Did something go boom?


----------



## Bigfoot (Jun 25, 2007)

some one will go BOOM tomorrow....


----------



## Itsme-Speedy-G (Aug 20, 2007)

I can't wait to see the damage.!!


----------



## jitzy (Jan 7, 2007)

deuce don't trust him these hits are for you to let your gaurd down stay ready and sharp


----------



## Bigfoot (Jun 25, 2007)

tomorrow will be good times....LOL


----------



## Sea Jay (Jan 28, 2008)

I like the cigar leaning up on the box...


----------



## texasmatt (Feb 25, 2008)

Bigfoot said:


> tomorrow will be good times....LOL


Haha I'm anxious to see who gets hit!
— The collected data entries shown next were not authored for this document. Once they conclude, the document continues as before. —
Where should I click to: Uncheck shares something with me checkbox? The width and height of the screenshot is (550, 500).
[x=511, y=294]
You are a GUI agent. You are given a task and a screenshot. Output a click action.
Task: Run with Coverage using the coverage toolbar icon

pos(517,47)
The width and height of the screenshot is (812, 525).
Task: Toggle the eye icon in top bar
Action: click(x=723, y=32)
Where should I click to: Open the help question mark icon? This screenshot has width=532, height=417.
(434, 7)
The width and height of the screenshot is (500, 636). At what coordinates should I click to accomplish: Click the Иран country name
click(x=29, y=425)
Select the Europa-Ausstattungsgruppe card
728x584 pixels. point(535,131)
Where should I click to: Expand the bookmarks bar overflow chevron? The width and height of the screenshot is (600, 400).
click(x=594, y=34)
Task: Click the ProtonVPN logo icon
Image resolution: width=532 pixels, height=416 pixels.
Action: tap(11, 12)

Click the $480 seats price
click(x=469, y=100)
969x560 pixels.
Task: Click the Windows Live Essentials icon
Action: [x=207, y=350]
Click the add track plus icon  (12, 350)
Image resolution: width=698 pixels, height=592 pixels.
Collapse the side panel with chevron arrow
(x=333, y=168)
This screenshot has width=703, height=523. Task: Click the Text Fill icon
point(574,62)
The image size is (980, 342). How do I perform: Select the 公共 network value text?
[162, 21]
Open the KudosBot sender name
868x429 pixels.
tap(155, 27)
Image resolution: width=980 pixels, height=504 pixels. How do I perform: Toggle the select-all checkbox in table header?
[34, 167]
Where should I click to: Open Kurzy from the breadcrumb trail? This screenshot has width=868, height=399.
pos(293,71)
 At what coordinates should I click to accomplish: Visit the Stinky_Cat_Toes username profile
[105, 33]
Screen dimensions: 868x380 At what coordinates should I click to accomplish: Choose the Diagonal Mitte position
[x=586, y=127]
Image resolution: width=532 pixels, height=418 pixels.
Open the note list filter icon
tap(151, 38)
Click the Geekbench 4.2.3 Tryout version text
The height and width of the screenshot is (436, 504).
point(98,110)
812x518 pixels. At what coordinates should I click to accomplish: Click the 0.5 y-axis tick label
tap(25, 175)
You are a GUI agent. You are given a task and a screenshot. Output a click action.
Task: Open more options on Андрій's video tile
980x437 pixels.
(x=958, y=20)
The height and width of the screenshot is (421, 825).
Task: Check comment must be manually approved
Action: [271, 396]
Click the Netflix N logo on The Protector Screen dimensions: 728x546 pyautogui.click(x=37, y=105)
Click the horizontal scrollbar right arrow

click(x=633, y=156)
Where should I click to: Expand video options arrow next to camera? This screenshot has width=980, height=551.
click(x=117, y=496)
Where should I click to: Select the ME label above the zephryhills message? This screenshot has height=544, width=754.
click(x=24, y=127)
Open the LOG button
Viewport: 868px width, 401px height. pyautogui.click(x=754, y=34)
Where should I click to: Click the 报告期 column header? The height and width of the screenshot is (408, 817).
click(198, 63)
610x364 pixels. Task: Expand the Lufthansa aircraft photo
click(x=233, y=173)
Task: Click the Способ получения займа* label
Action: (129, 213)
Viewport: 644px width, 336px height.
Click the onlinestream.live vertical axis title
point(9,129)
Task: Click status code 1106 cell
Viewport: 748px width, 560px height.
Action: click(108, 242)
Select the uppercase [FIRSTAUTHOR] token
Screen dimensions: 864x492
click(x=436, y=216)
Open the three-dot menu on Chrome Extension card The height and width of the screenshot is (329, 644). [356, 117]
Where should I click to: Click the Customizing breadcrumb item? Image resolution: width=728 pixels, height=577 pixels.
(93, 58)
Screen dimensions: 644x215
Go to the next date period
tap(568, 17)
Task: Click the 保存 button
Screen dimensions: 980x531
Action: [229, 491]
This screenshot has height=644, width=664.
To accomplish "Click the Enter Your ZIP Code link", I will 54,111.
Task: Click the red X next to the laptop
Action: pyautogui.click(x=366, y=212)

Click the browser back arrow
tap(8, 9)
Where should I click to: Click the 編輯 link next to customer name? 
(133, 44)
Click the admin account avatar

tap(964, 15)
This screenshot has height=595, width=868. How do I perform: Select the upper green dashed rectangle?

North of Mckinney is a big area.


----------



## tobacmon (May 17, 2007)

The Monte looks tasty---Ut Ohhhhhhhhhhh---North you say?/????/??/


----------



## elmomac (Jan 6, 2008)

Bigfoot said:


> if you live south of the Mason Dixon line, your safe...hahahahaha


Dude you need to check your geography again. Both the hits I have seen are south and west of the Mason Dixon line. Unless your talking about a No.3 hit then I would guess some New Yorker is in the crosshairs.


----------



## slimm-cl (Apr 7, 2008)

Ok...now this is just overkill! Have you no mercy!


----------